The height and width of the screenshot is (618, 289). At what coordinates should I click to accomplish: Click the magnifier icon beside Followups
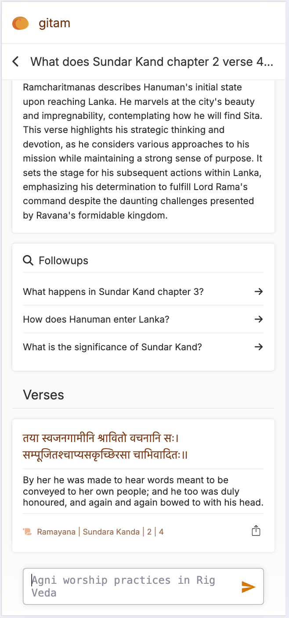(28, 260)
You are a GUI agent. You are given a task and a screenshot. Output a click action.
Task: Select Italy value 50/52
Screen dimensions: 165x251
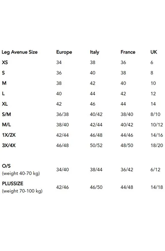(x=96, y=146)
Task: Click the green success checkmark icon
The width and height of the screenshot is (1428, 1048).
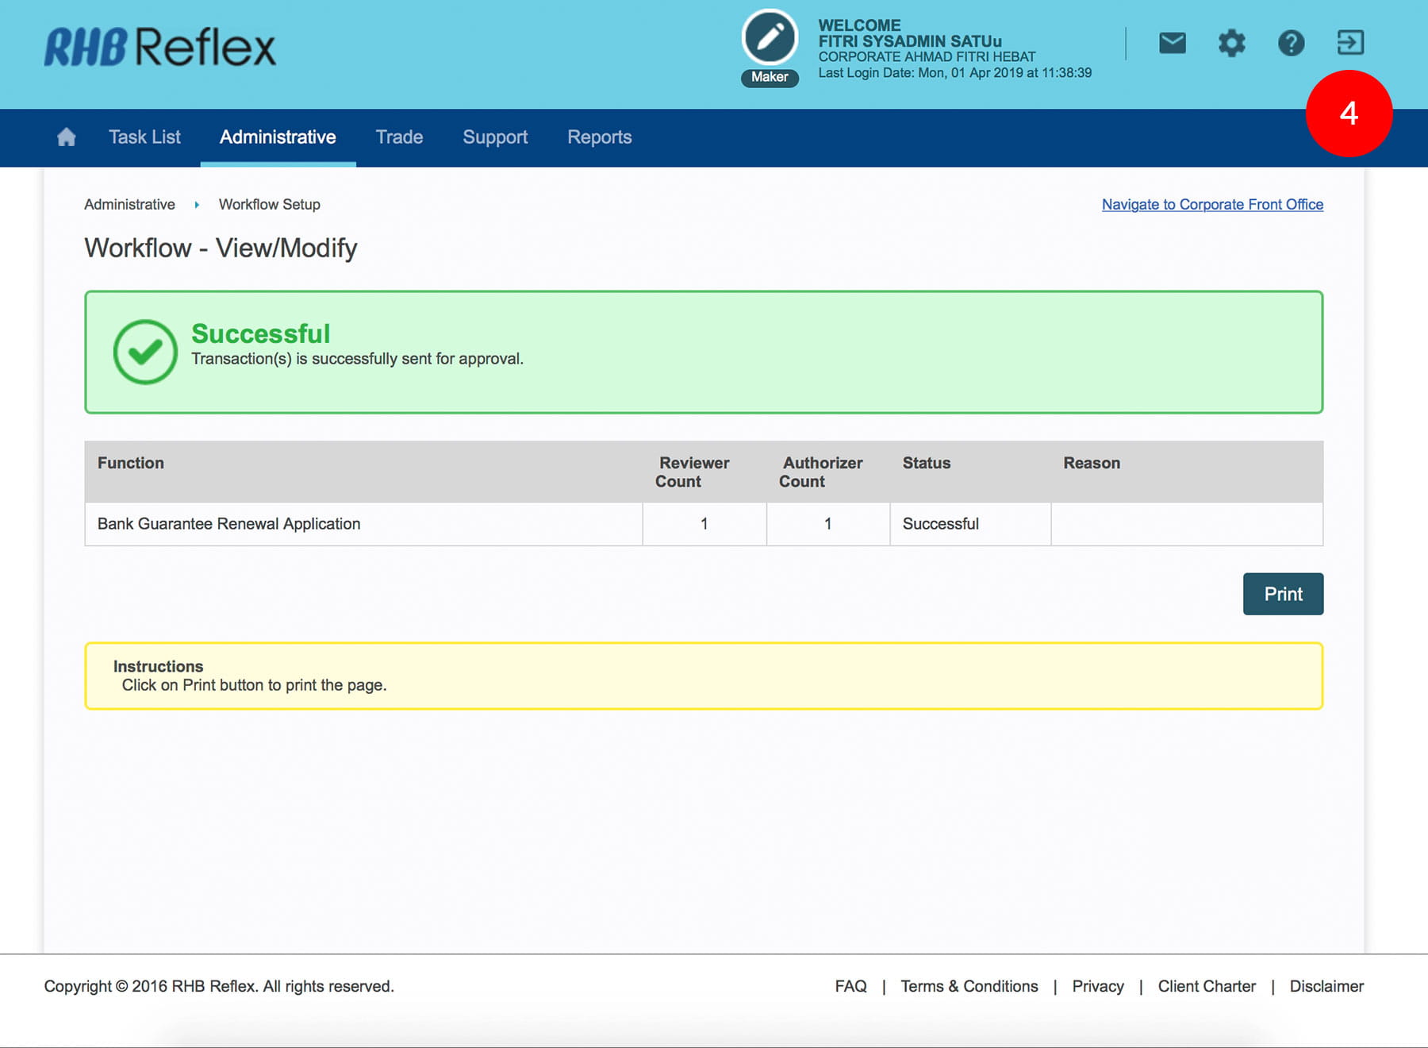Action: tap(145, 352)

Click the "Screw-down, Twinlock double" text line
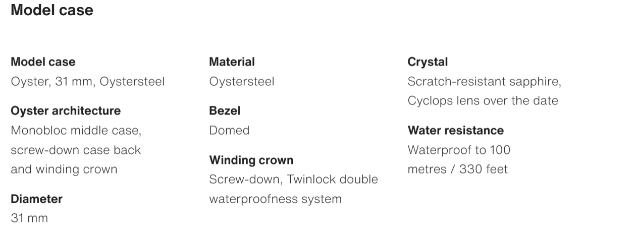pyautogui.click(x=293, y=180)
══════════════════════════════
INSTRUCTIONS TO FOLLOW: Would you set down the records above once more, exactly, with the pictures removed?

RESULT OF THE EXERCISE:
The height and width of the screenshot is (618, 289). At what coordinates should I click to accomplish: Click the magnifier icon beside Followups
(28, 260)
You are a GUI agent. You are given a task and a screenshot. Output a click action.
Task: Select Italy value 50/52
Screen dimensions: 165x251
(x=96, y=146)
Task: Click the green success checkmark icon
The width and height of the screenshot is (1428, 1048).
Action: tap(145, 352)

Click the "Screw-down, Twinlock double" text line
pyautogui.click(x=293, y=180)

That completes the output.